In fact, Phin thought, that sounded like a damned good goal. “But duty isn’t meant to provide pleasure.” Stella’s tragedy, it seemed to him, had only given Sanburne the excuse he’d always looked for. He had never been reconciled to his own privilege, not when it required him to fall in step with his father’s wishes. There were worse fates than conventional luxury, of course, but Sanburne was fortunate enough never to have learned of them. “Duty is meant to keep one from going astray,” Phin concluded.

The sharpness of Sanburne’s glance put him on alert. This conversation was not as idle as he’d imagined. “And what if one already has gone astray?”

“Walk very carefully, then. Some roads keep you safer than others.” It took an effort to restrain himself from looking pointedly at the glass in Sanburne’s hand. The man had no cause to swallow his sorrows; his problems were borrowed from his sister, even if he’d managed to blame himself for them. “Some keep you safe from yourself.”

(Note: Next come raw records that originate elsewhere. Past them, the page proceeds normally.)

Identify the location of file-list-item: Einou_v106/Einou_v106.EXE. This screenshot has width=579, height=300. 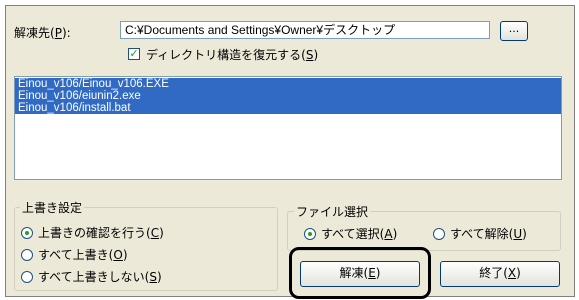
(288, 84).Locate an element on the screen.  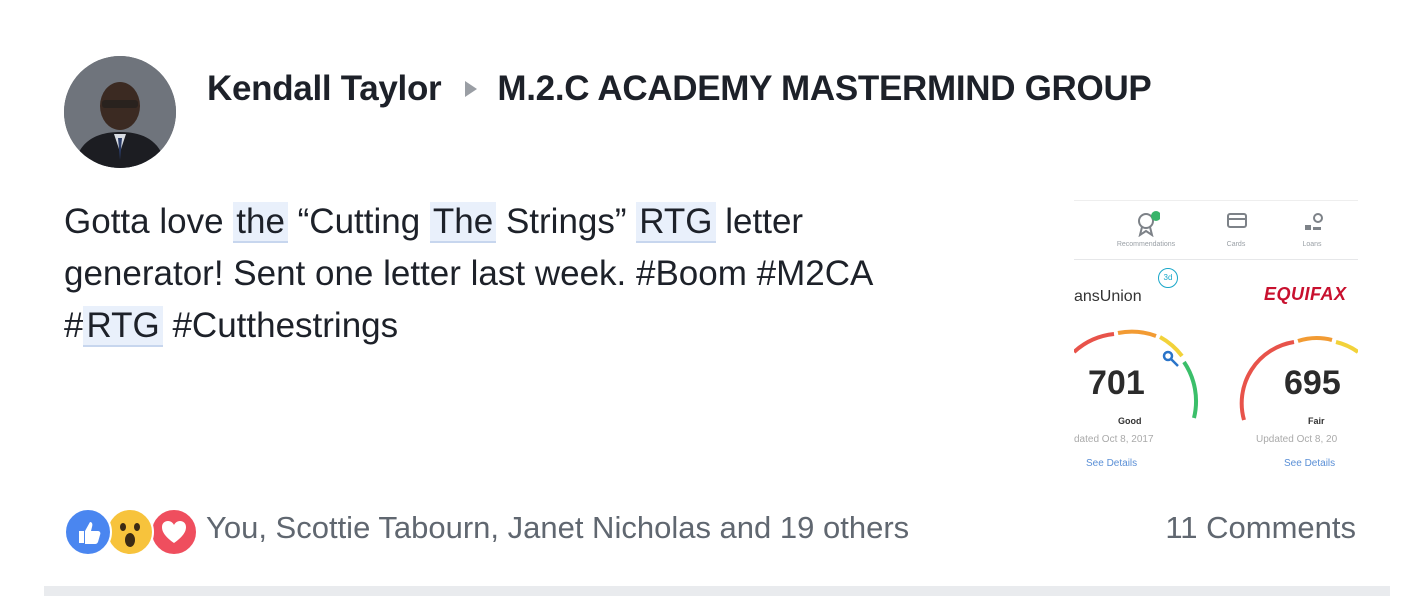
hashtag-symbol: # is located at coordinates (74, 326).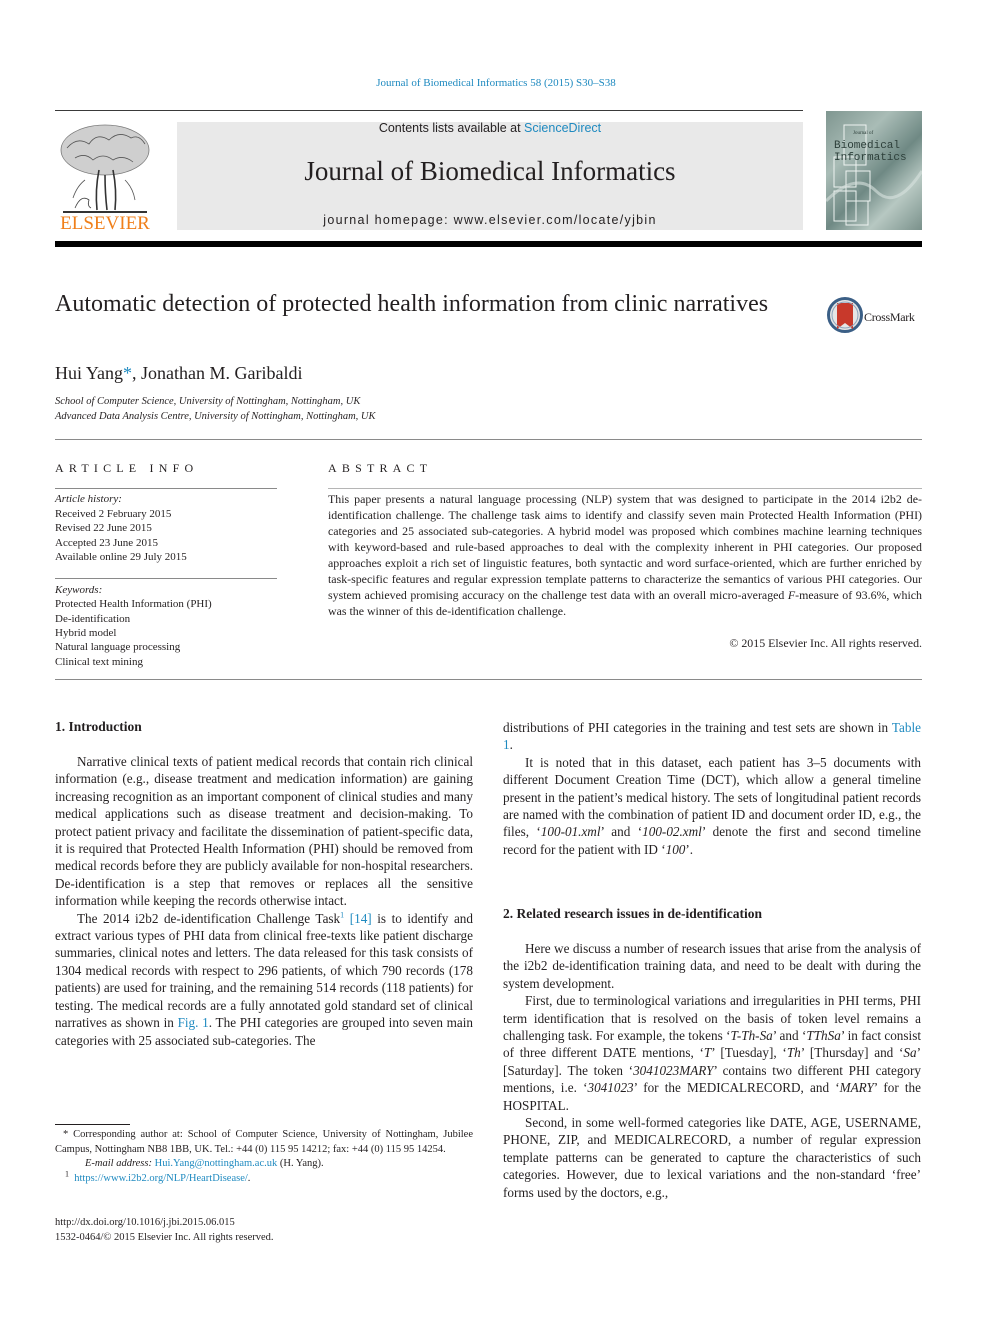 This screenshot has width=992, height=1323. I want to click on keywords-rule, so click(166, 578).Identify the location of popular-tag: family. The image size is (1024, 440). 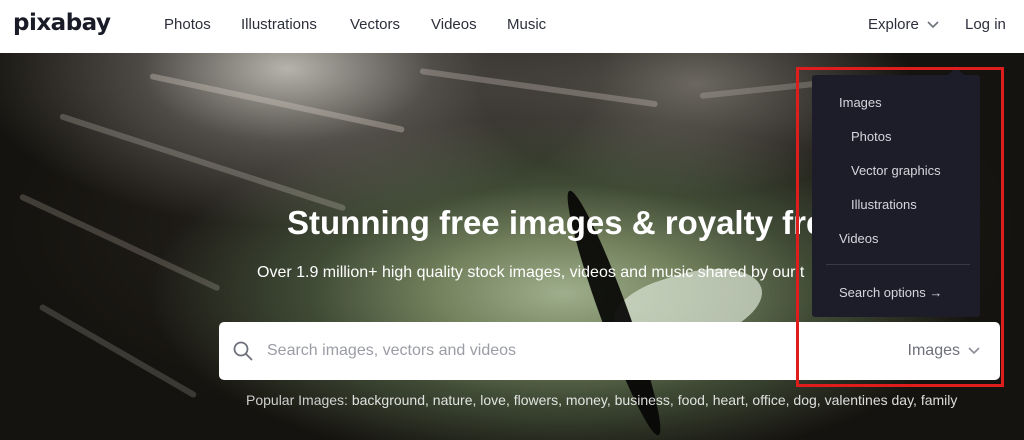
(940, 400).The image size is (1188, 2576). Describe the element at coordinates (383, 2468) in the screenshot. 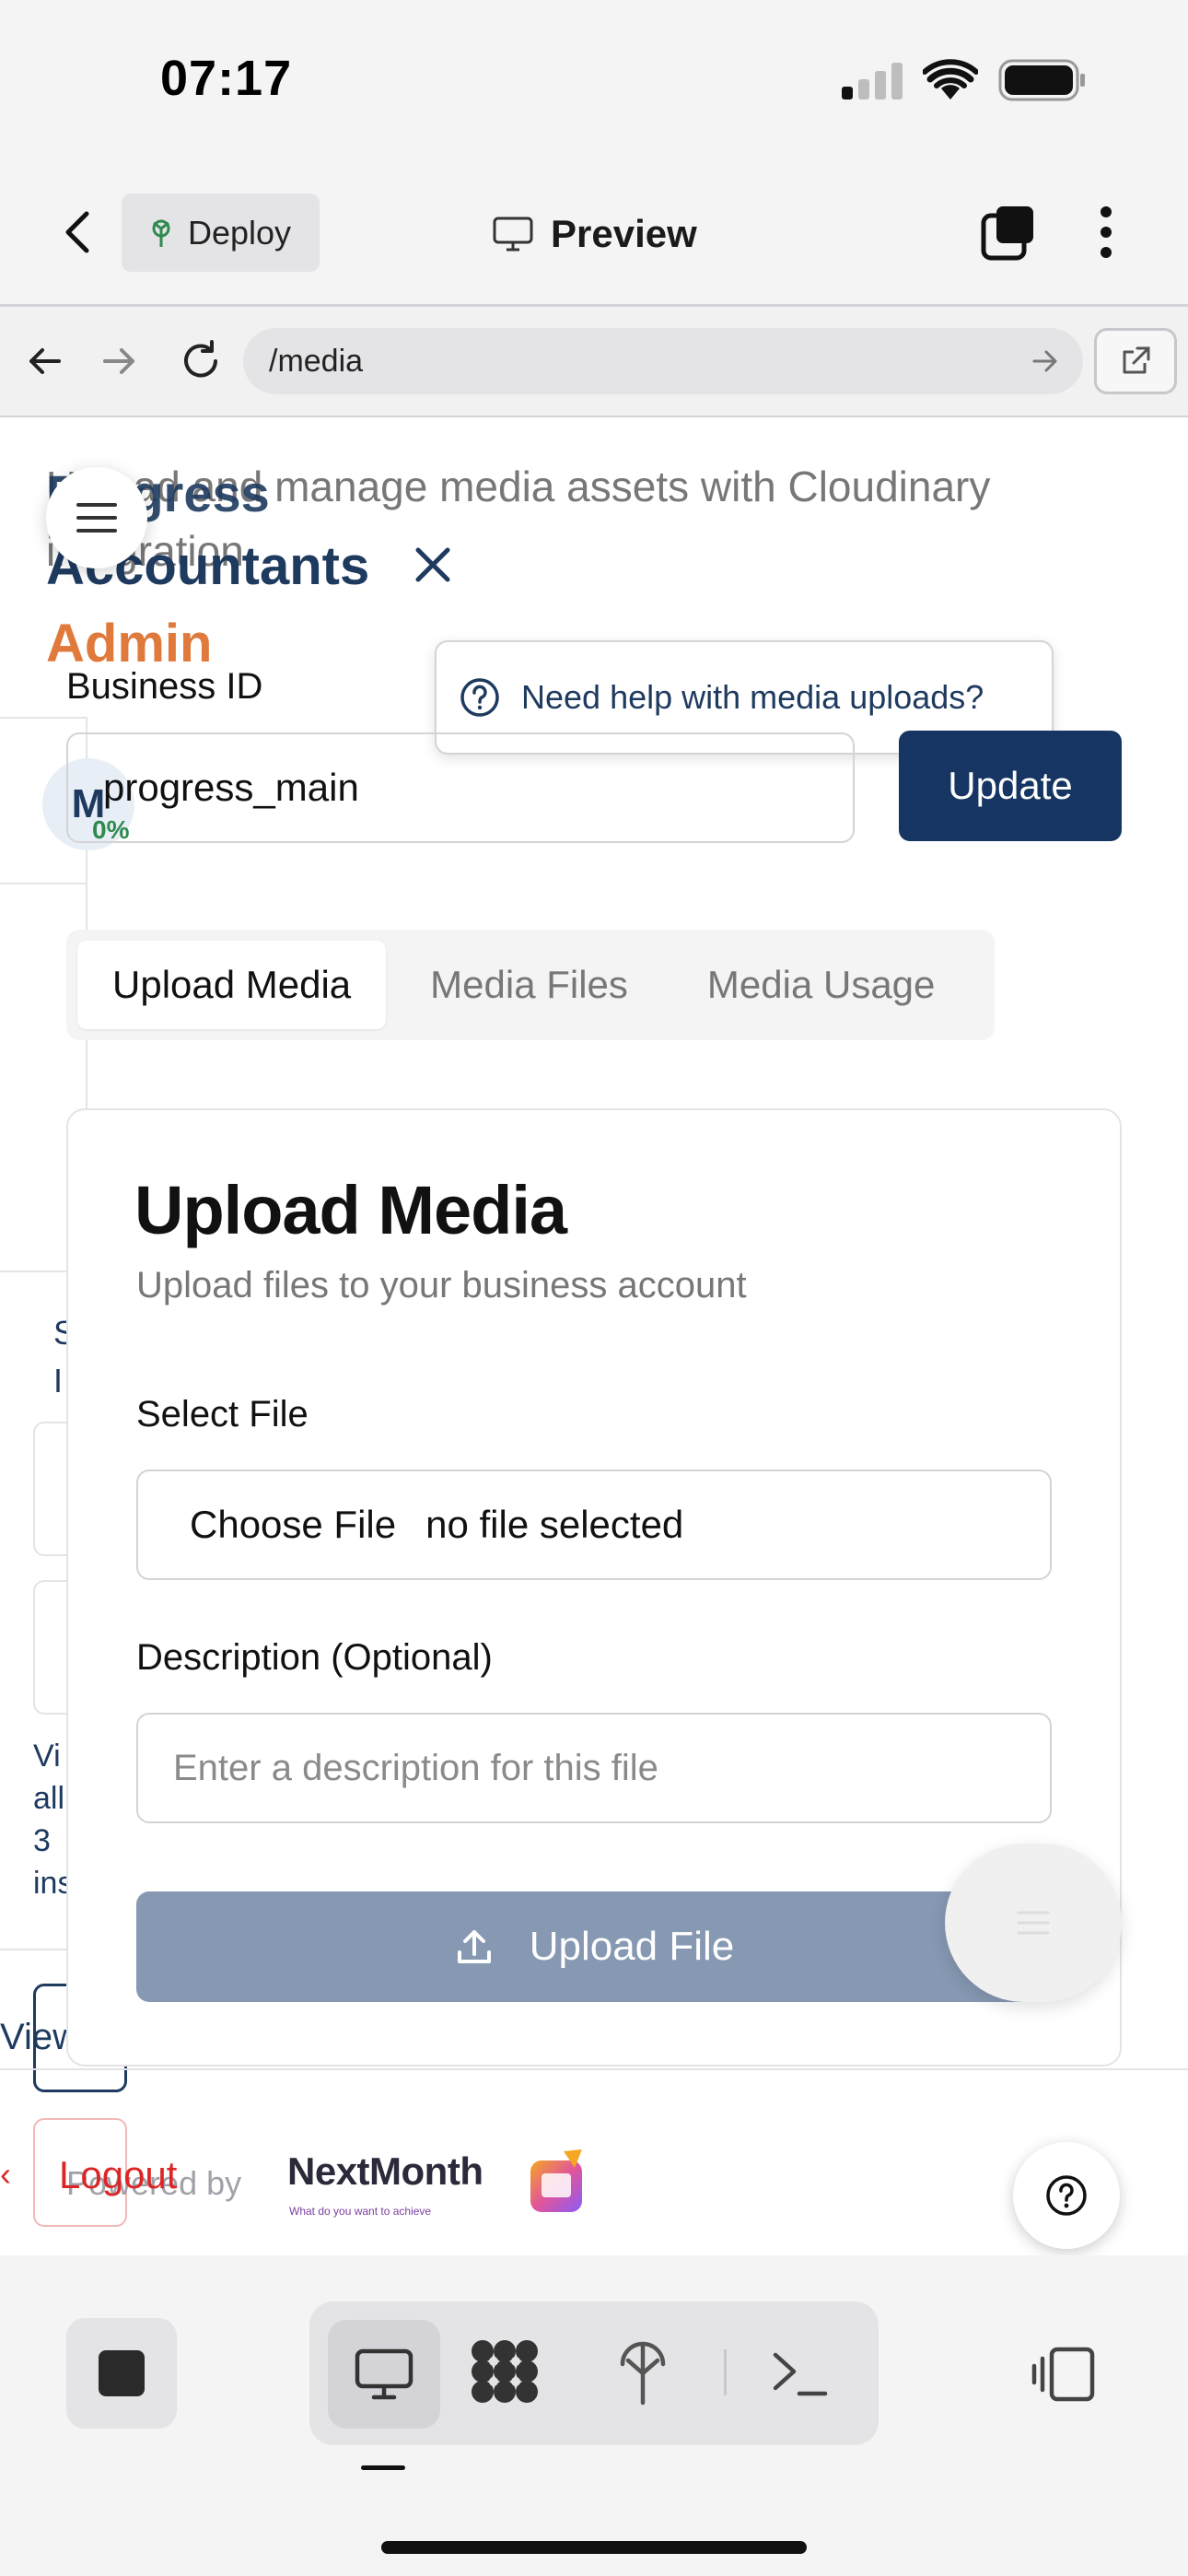

I see `active-indicator` at that location.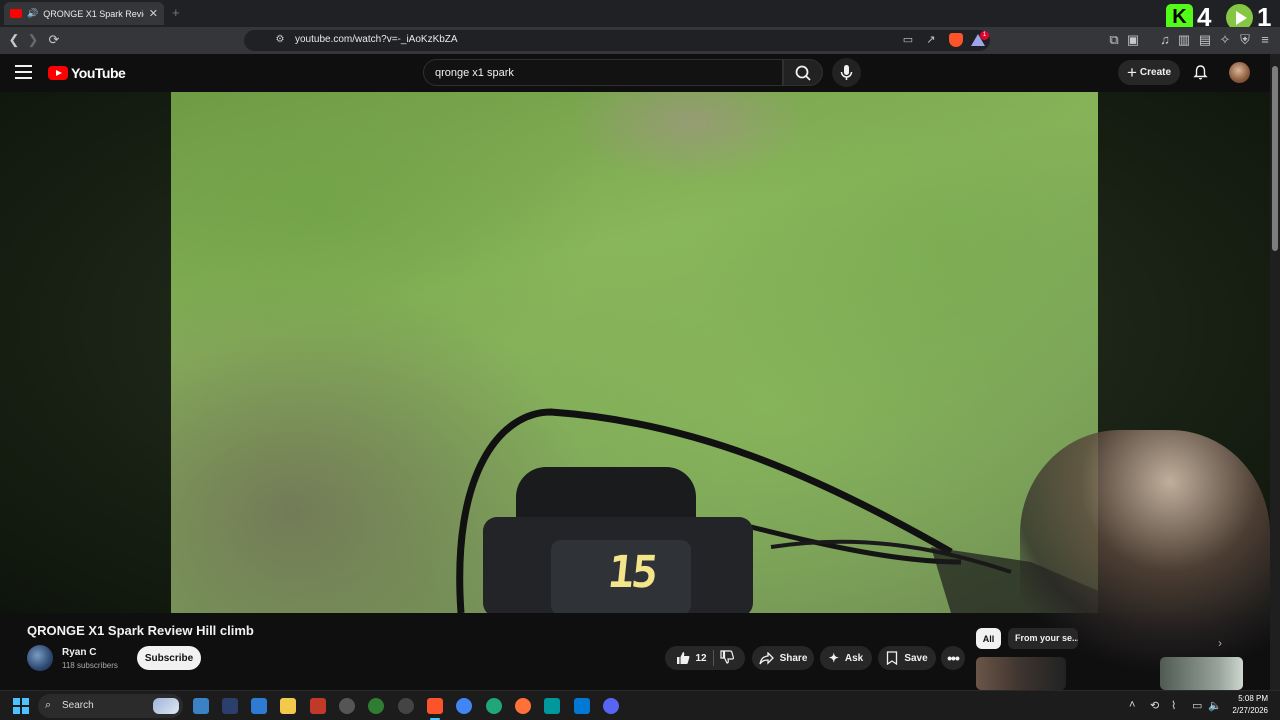  I want to click on webcam-overlay, so click(1145, 560).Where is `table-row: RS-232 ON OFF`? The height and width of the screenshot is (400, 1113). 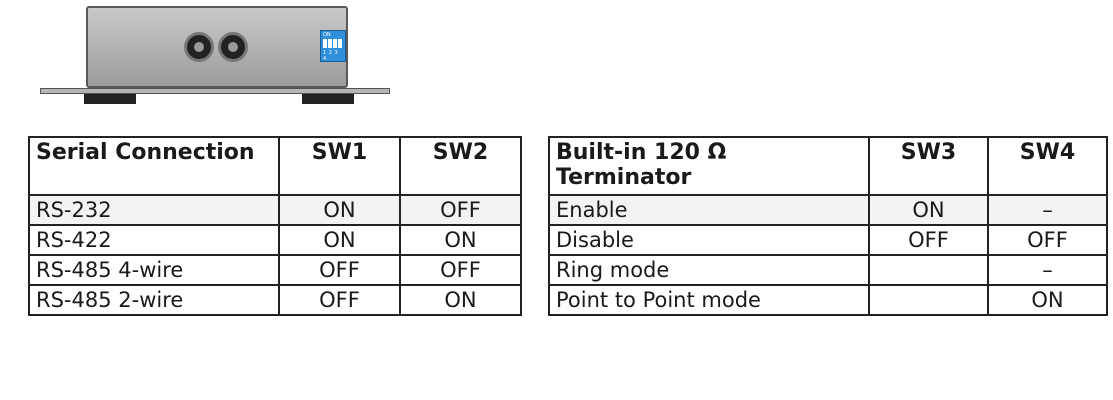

Briefly, some dark emotion worked its way across Sanburne’s face, and Phin thought, for a puzzled second, that he was going to have to catch a fist.

But then Sanburne laughed. “Rubbish. I see no reason not to go astray. In fact, I go astray quite regularly, and I always manage to have a jolly good time at it. Besides, that’s the whole point, no? By the time lunch is over, I won’t be able to walk a straight line if my life depended on it.”

The tight feeling was back in Phin’s throat. “Then I can tell your life never has depended on it.” Fed up with this nonsense, he stood. “I’ll be going.”